Он подбирает еще одну ракушку и зашвыривает ее в океан, ракушка описывает высокую дугу и попадает в волнолом.
— Я знаю.
Океан оставляет после себя разбухшие водоросли, веточки, цепких раков-отшельников и острый запах соли и рыбы. Чайка расхаживает по берегу и на каждом шагу что-то клюет, она как будто прокладывает себе дорогу клювом.
— Мама приводила меня сюда, когда я была маленькая. Во время отлива мы уходили от берега, насколько это было возможно. На песке попадалось столько всего интересного — мечехвосты, огромные моллюски, морские анемоны… Они оставались, когда уходила вода. И здесь мама научила меня плавать. — Я говорю без умолку, сама не знаю, почему вдруг у меня появилась потребность рассказывать все это. — Моя сестра оставалась на берегу и строила замки из песка, а мы потом воображали, будто это настоящие города, как будто мы переплыли океан и добрались до другого, неисцеленного мира. Только в наших играх эти города вовсе не были заражены или разрушены, они были прекрасными и мирными, из стекла и света и все такое прочее…
Алекс молчит и рисует что-то пальцем на песке, но я вижу, что он меня слушает.

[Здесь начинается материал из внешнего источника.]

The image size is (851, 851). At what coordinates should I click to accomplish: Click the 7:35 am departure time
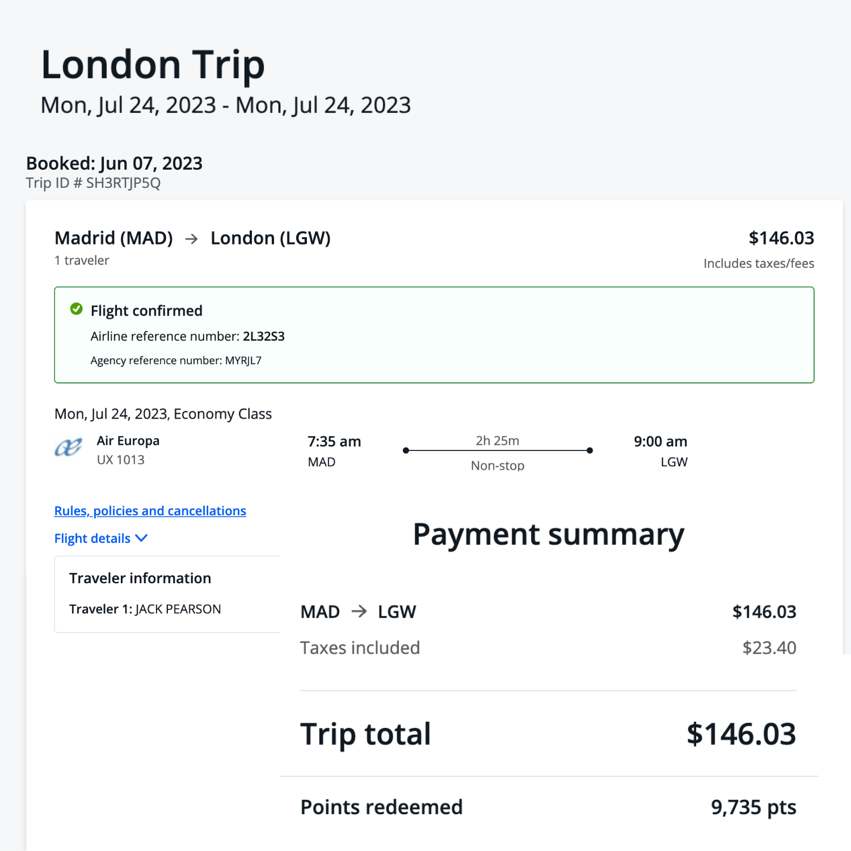pyautogui.click(x=334, y=441)
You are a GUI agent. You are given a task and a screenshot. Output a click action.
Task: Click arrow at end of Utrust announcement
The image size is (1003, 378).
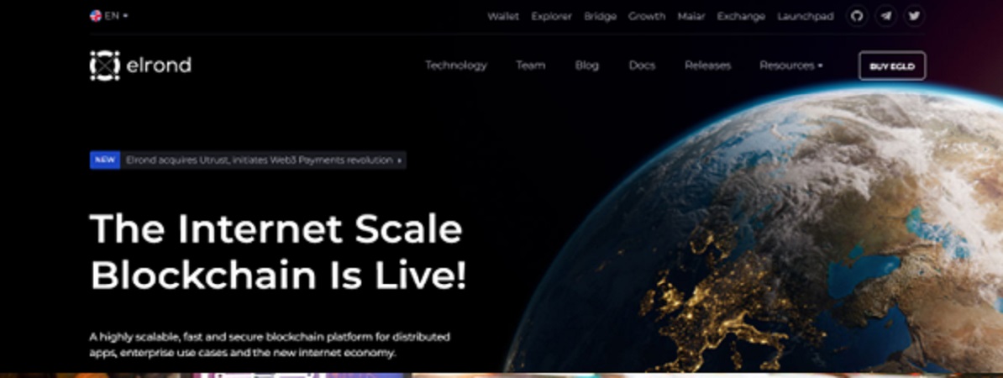(400, 160)
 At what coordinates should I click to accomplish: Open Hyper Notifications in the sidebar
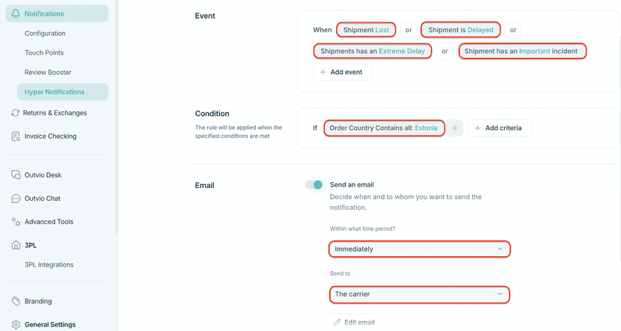click(55, 92)
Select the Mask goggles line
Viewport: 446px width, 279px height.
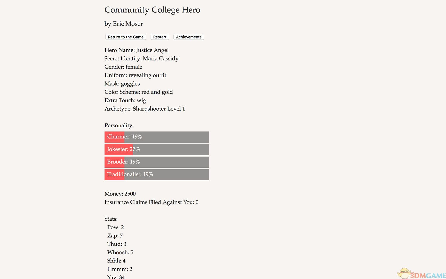click(122, 84)
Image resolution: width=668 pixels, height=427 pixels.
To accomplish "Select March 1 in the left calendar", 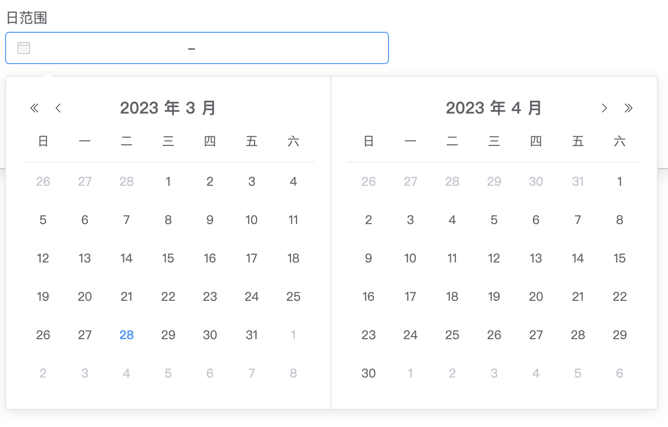I will (x=168, y=182).
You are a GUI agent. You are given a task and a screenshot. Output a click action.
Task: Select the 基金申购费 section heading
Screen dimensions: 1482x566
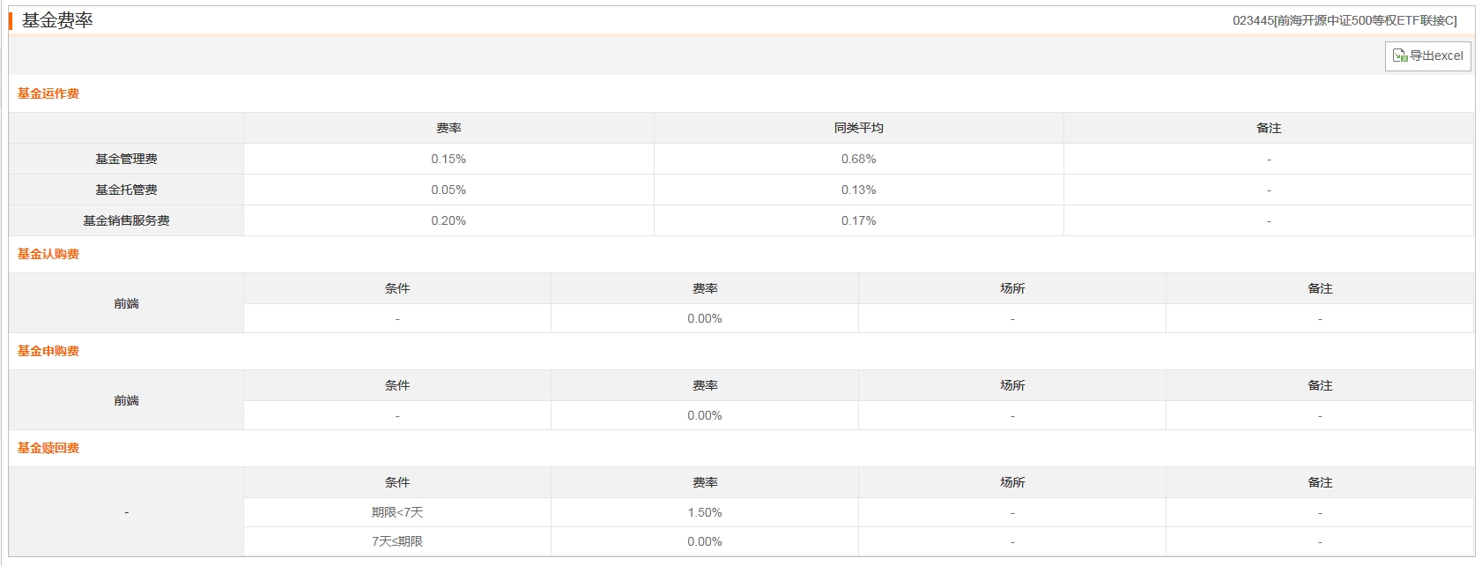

— Я помню, как мама качала меня на бедре в воде. А потом как-то раз она взяла и отпустила меня. Ну, не просто в воду бросила, у меня на руках были такие специальные надувные нарукавники. Но я все равно страшно перепугалась и вопила как резаная. Я тогда была совсем маленькая, но, честное слово, я хорошо помню этот момент. Я так обрадовалась, когда мама снова взяла меня на руки, но… еще мне стало жалко чего-то. Как будто у меня отобрали шанс сделать какое-то великое открытие. Понимаешь?
Алекс наклоняет голову набок и смотрит на меня.
— И что было потом? Ты больше сюда не приходила? Твоей маме разонравился океан?
Я отворачиваюсь и смотрю на горизонт. В заливе сегодня относительно спокойно. Низкие, плоские волны, синие и фиолетовые, с тихим шипением уходят от берега. Ничто ничему не угрожает.
— Она умерла.
Удивительно, как трудно произнести эти слова вслух. Алекс молчит, и я торопливо добавляю:
— Мама покончила с собой, когда мне было шесть лет.
— Мне очень жаль, — говорит Алекс так тихо, что я едва его слышу.
— Папа умер, когда мне было восемь месяцев. Я совсем его не помню. Я думаю… я думаю, это ее сломало, понимаешь? Я имею в виду мою маму. Она не была исцеленной. На нее это не подействовало. Не знаю почему. Три раза, три раза она проходила через процедуру, но ее это не исправило…
Я замолкаю и делаю глубокий вдох через сжатые зубы. Мне страшно взглянуть на Алекса — он сидит тихо и неподвижно, как статуя, как вырезанный из тени силуэт. И все равно я не могу остановиться. Странно, я ведь никому раньше не рассказывала историю моей мамы. Мне и не надо было этого делать. Все, кто меня окружал в школе, все соседи и друзья тети Кэрол и так знали о моей семье, знали о нашем позоре. Поэтому я постоянно ловлю на себе жалостливые взгляды, и часто, когда вхожу в какую-нибудь комнату, все разговоры сразу обрываются, и я вижу испуганные лица. Даже Хана была в курсе, еще до того, как нас во втором классе посадили за одну парту. Я знаю это наверняка, потому что помню, как она наткнулась на меня в школьном туалете. Я плакала и затыкала себе рот бумажным полотенцем, чтобы меня никто не услышал. Хана ударом ноги захлопнула за собой дверь, стояла и внимательно на меня смотрела. «Это из-за твоей мамы?» — вот первые слова, которые я от нее услышала.
— Я не знала, что с мамой что-то не так. Не знала, что она больна. Я была маленькой девочкой, понимаешь?